▸ Supplied data
++++++

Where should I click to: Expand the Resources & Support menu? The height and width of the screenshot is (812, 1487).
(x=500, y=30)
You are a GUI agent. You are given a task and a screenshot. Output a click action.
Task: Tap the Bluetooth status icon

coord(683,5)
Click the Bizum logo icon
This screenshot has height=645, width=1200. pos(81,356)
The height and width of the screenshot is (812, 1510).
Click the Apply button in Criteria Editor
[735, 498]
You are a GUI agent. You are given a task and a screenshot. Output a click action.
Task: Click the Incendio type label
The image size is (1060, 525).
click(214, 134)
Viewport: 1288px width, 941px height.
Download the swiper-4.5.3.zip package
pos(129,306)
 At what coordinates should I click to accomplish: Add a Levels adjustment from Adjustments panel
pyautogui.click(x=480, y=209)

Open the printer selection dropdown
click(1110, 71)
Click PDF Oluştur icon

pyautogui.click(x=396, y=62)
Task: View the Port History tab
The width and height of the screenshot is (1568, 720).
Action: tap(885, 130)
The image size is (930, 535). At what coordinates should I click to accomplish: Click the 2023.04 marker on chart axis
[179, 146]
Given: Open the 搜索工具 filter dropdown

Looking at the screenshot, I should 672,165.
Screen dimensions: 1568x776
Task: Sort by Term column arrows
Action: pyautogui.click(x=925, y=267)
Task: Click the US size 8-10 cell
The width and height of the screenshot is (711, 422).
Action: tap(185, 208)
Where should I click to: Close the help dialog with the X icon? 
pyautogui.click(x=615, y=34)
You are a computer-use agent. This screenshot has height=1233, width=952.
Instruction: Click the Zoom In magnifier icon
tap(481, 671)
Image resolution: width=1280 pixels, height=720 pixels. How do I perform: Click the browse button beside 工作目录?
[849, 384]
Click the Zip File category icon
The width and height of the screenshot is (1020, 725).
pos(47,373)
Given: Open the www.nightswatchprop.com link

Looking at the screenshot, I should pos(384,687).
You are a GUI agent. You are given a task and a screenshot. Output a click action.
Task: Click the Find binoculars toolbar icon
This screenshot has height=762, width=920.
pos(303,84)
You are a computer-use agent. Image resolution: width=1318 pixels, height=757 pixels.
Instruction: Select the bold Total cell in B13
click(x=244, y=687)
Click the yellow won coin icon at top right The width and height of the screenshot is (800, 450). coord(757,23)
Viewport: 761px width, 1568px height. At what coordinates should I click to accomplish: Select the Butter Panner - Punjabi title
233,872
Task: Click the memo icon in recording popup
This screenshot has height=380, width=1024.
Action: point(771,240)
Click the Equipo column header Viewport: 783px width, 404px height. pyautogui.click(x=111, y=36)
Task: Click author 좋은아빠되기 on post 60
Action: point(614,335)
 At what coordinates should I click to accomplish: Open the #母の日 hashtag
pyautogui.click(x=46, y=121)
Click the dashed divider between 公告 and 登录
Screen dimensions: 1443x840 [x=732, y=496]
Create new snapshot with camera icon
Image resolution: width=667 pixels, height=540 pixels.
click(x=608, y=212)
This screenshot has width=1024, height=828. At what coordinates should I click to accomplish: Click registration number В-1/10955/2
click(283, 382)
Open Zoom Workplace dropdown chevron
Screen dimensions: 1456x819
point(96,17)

++++++

▸ Work to be completed
Can you output every line of the records above as a Markdown table with the columns Row and Line, giving each line its row number and leaving out the blank lines?

▸ Solution below
| Row | Line |
|---|---|
| 1 | Where should I click to: Expand the Resources & Support menu? The height and width of the screenshot is (812, 1487). |
| 2 | (x=500, y=30) |
| 3 | You are a GUI agent. You are given a task and a screenshot. Output a click action. |
| 4 | Task: Tap the Bluetooth status icon |
| 5 | coord(683,5) |
| 6 | Click the Bizum logo icon |
| 7 | This screenshot has height=645, width=1200. pos(81,356) |
| 8 | The height and width of the screenshot is (812, 1510). |
| 9 | Click the Apply button in Criteria Editor |
| 10 | [735, 498] |
| 11 | You are a GUI agent. You are given a task and a screenshot. Output a click action. |
| 12 | Task: Click the Incendio type label |
| 13 | The image size is (1060, 525). |
| 14 | click(214, 134) |
| 15 | Viewport: 1288px width, 941px height. |
| 16 | Download the swiper-4.5.3.zip package |
| 17 | pos(129,306) |
| 18 |  At what coordinates should I click to accomplish: Add a Levels adjustment from Adjustments panel |
| 19 | pyautogui.click(x=480, y=209) |
| 20 | Open the printer selection dropdown |
| 21 | click(1110, 71) |
| 22 | Click PDF Oluştur icon |
| 23 | pyautogui.click(x=396, y=62) |
| 24 | Task: View the Port History tab |
| 25 | The width and height of the screenshot is (1568, 720). |
| 26 | Action: tap(885, 130) |
| 27 | The image size is (930, 535). At what coordinates should I click to accomplish: Click the 2023.04 marker on chart axis |
| 28 | [179, 146] |
| 29 | Given: Open the 搜索工具 filter dropdown |
| 30 | Looking at the screenshot, I should 672,165. |
| 31 | Screen dimensions: 1568x776 |
| 32 | Task: Sort by Term column arrows |
| 33 | Action: pyautogui.click(x=925, y=267) |
| 34 | Task: Click the US size 8-10 cell |
| 35 | The width and height of the screenshot is (711, 422). |
| 36 | Action: tap(185, 208) |
| 37 | Where should I click to: Close the help dialog with the X icon?  |
| 38 | pyautogui.click(x=615, y=34) |
| 39 | You are a computer-use agent. This screenshot has height=1233, width=952. |
| 40 | Instruction: Click the Zoom In magnifier icon |
| 41 | tap(481, 671) |
| 42 | Image resolution: width=1280 pixels, height=720 pixels. How do I perform: Click the browse button beside 工作目录? |
| 43 | [849, 384] |
| 44 | Click the Zip File category icon |
| 45 | The width and height of the screenshot is (1020, 725). |
| 46 | pos(47,373) |
| 47 | Given: Open the www.nightswatchprop.com link |
| 48 | Looking at the screenshot, I should pos(384,687). |
| 49 | You are a GUI agent. You are given a task and a screenshot. Output a click action. |
| 50 | Task: Click the Find binoculars toolbar icon |
| 51 | This screenshot has height=762, width=920. |
| 52 | pos(303,84) |
| 53 | You are a computer-use agent. Image resolution: width=1318 pixels, height=757 pixels. |
| 54 | Instruction: Select the bold Total cell in B13 |
| 55 | click(x=244, y=687) |
| 56 | Click the yellow won coin icon at top right The width and height of the screenshot is (800, 450). coord(757,23) |
| 57 | Viewport: 761px width, 1568px height. At what coordinates should I click to accomplish: Select the Butter Panner - Punjabi title |
| 58 | 233,872 |
| 59 | Task: Click the memo icon in recording popup |
| 60 | This screenshot has height=380, width=1024. |
| 61 | Action: point(771,240) |
| 62 | Click the Equipo column header Viewport: 783px width, 404px height. pyautogui.click(x=111, y=36) |
| 63 | Task: Click author 좋은아빠되기 on post 60 |
| 64 | Action: point(614,335) |
| 65 |  At what coordinates should I click to accomplish: Open the #母の日 hashtag |
| 66 | pyautogui.click(x=46, y=121) |
| 67 | Click the dashed divider between 公告 and 登录 |
| 68 | Screen dimensions: 1443x840 [x=732, y=496] |
| 69 | Create new snapshot with camera icon |
| 70 | Image resolution: width=667 pixels, height=540 pixels. |
| 71 | click(x=608, y=212) |
| 72 | This screenshot has width=1024, height=828. At what coordinates should I click to accomplish: Click registration number В-1/10955/2 |
| 73 | click(283, 382) |
| 74 | Open Zoom Workplace dropdown chevron |
| 75 | Screen dimensions: 1456x819 |
| 76 | point(96,17) |